The church at Cwm-iou is something of a curiosity. Above it on the skyline, a great gouge has been taken out of the mountain. This has given the church and village its name, ‘the valley of the yoke’. According to local tradition, the landslide was the result of the earthquake during Christ’s crucifixion, when there was darkness over the whole land and the veil of the Temple was torn in two. The scientific explanation is more prosaic. The whole of the Honddu valley is glacial. When the wall of ice melted, it left a typically U-shaped valley. Parts of the sheer walls of this valley then collapsed, creating the jagged skyline, and the church at Cwm-iou was built on the spoil from the landslide.
Unfortunately, the ground had not finished settling when the church was built, and the building has been twisted in all directions by subsidence.
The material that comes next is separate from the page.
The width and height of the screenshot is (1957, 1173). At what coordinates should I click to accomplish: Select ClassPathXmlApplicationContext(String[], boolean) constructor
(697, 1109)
It is a tribute to the skill of the original masons that it is still standing. The tower is buttressed in two directions, but it was still being used for bell-ringing until recently. The tower leans uphill, the chancel arch leans downhill and the floors and walls between them buckle alarmingly.
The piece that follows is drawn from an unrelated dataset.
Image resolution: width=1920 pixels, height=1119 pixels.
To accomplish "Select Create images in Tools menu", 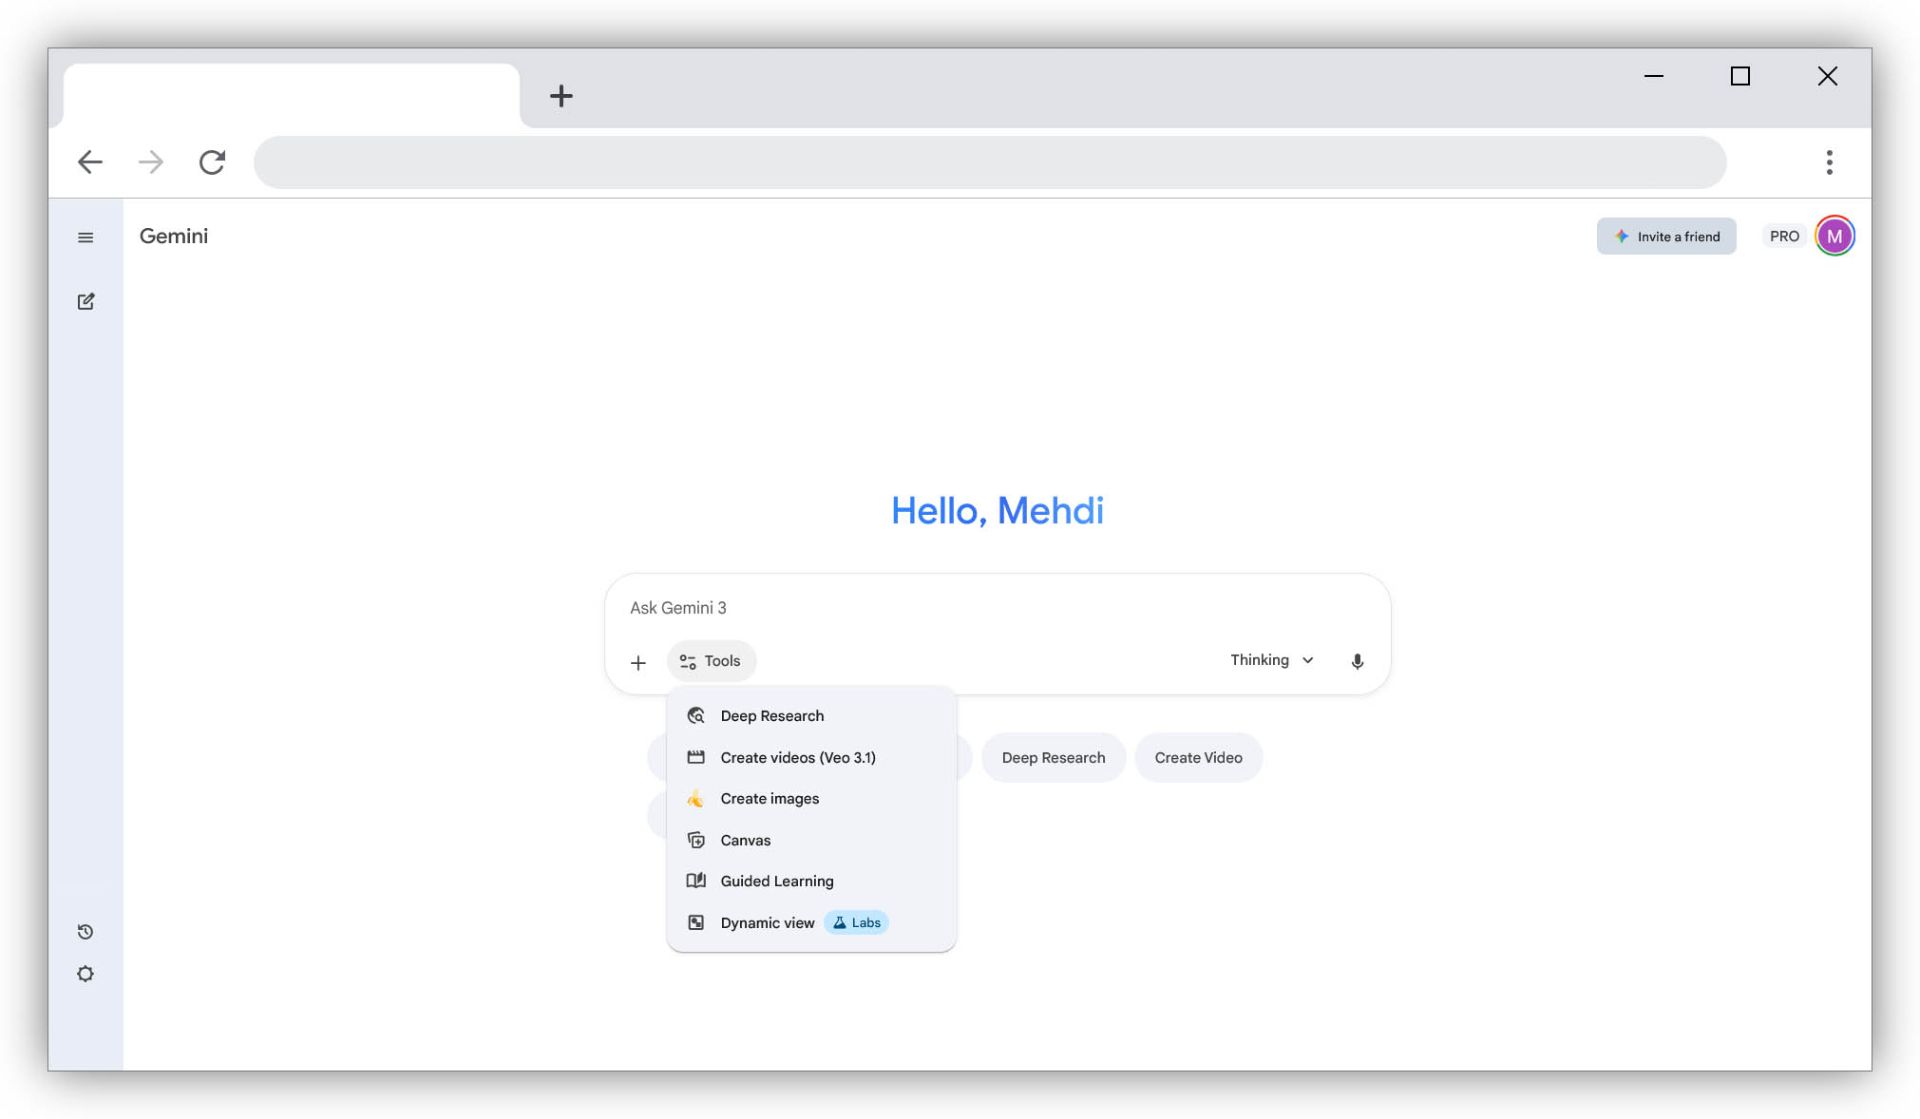I will click(769, 798).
Apart from its status as a curiosity, Cwm-iou is a pretty little church with some interesting features. The building is mostly thirteenth century, with sixteenth-century windows. However, the font is probably even older. In the nave is a strange little stone statue depicting Christ crowned and on the cross. Its style suggests it is from the thirteenth century. This may have been one of a series of waymarking crosses on the route up the valley to Brecon and eventually to St David’s. The base of one such cross has been found in the garden of the old vicarage. The cross was stored for a time in the church tower, and in 1967 it was found to have disappeared. A local woman who had taken some photographs of it took them to the British Museum for identification and found that the original had already been shown to the Keeper of Sculpture there. It was traced to a London antique shop and recovered, but the thieves were never identified. It is now firmly fixed to the church floor.
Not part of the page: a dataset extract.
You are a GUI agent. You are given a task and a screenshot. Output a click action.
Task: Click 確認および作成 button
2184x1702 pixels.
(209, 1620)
The steps to the rood loft are still visible in the chancel arch. The seventeenth-century communion rails are the work of local craftsmen. The church has a particularly fine collection of tombstones and memorials, some carved by the famous Brute family of monumental masons. There is a distinctive local tradition of vernacular memorial sculpture, sometimes painted as well as carved. Chubby angels and cherubs with tightly-curled hair are surrounded by rococo wreaths of leaves, branches and sprays of flowers. Death has seldom been treated with such good humour. The verse on the memorial to Thomas Price, who died in 1682, is typical:
Thomas Price he takes his nap In our common mother lap Waiting to heare the Bridegroome say Awake my dear and come away.